Hoping to quash persistent reports that the United States is mulling a ground invasion of northern Pakistan, Joint Chiefs of Staff Chairman Admiral Michael Mullen insists no discussion at all has happened about putting US ground forces in Pakistan, and that the only troops allowed in Pakistani territory are the ones training Pakistan’s military.
Instead, Admiral Mullen sees the US war in Afghanistan as a means for stabilizing Pakistan, which will probably come as a surprise to Pakistanis which have seen their nation grow less and less stable as the war drags on.
“I also believe that Pakistan’s future will in great part be driven by what kind of country Afghanistan is, stable or unstable,” Mullen said. And while Pakistan would doubtless benefit from a stable Afghanistan, it is clearly paying a heavy price for American intervention in the nation.

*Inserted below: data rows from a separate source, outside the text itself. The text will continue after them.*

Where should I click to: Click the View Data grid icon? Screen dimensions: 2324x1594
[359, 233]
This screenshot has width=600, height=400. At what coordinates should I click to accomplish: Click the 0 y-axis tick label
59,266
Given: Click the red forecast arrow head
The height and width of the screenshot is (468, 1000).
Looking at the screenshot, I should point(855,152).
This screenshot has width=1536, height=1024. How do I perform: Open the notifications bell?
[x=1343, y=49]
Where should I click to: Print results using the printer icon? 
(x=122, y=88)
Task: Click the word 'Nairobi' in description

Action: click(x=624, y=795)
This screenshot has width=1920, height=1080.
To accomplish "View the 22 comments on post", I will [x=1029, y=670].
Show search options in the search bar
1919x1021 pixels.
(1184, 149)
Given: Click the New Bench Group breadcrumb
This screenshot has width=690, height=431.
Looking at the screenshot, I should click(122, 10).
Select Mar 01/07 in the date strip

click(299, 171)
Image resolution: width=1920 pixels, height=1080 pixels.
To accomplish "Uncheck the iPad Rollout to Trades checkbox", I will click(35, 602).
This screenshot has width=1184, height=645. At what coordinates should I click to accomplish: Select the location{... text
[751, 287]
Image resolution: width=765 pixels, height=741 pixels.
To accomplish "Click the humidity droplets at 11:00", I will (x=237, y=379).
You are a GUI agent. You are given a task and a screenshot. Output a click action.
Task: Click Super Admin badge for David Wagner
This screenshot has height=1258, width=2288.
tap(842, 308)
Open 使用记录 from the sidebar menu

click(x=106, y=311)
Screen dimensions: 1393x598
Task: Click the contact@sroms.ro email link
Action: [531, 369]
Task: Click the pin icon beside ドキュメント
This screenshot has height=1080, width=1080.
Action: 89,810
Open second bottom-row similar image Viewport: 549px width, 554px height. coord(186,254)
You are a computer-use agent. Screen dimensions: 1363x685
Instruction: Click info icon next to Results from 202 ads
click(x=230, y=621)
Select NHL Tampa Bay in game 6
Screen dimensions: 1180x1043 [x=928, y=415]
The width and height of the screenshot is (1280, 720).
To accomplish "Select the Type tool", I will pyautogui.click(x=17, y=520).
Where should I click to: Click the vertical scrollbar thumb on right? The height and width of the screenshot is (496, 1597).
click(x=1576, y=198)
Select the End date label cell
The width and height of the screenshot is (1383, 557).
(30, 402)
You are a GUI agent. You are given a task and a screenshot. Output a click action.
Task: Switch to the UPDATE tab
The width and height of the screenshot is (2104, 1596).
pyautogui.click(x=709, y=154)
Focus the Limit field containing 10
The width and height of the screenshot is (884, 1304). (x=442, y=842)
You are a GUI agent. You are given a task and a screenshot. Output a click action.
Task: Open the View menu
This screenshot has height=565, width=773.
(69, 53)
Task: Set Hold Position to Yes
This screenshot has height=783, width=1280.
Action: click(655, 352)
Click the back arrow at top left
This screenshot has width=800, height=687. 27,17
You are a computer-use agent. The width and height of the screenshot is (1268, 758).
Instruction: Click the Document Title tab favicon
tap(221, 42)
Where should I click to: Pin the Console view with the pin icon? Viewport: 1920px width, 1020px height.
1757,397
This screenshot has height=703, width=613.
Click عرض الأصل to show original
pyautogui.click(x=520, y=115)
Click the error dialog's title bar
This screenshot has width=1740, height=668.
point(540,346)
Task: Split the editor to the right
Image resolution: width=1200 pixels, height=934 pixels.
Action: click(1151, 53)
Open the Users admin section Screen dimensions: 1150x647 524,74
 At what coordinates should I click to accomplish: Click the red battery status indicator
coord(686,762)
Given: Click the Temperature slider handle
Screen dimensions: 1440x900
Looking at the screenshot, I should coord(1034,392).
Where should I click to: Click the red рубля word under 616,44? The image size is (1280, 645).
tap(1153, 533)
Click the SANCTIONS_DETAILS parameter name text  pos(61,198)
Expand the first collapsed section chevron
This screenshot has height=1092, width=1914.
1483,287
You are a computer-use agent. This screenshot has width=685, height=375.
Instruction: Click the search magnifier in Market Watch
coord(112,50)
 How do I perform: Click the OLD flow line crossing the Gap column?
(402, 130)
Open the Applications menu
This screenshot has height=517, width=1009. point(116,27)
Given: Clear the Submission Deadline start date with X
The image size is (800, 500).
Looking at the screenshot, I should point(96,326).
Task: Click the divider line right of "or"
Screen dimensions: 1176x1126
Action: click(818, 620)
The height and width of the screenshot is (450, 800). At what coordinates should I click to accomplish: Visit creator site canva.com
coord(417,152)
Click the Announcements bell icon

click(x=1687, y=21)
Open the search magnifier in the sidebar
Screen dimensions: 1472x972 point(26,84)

Since 2001 the largely forgotten hinterlands of Pakistan’s Federally Administered Tribal Areas have filled with Afghan refugees and insurgents, and American pressure has forced Pakistan to launch a series of costly invasions against the regions, which have led to deadly attacks in Pakistan’s major cities.
Pakistani officials have also expressed concern that the US escalation in Afghanistan will drive yet more militants across the border, and that it will destabilize Balochistan, its largest province and home to a growing separatist movement.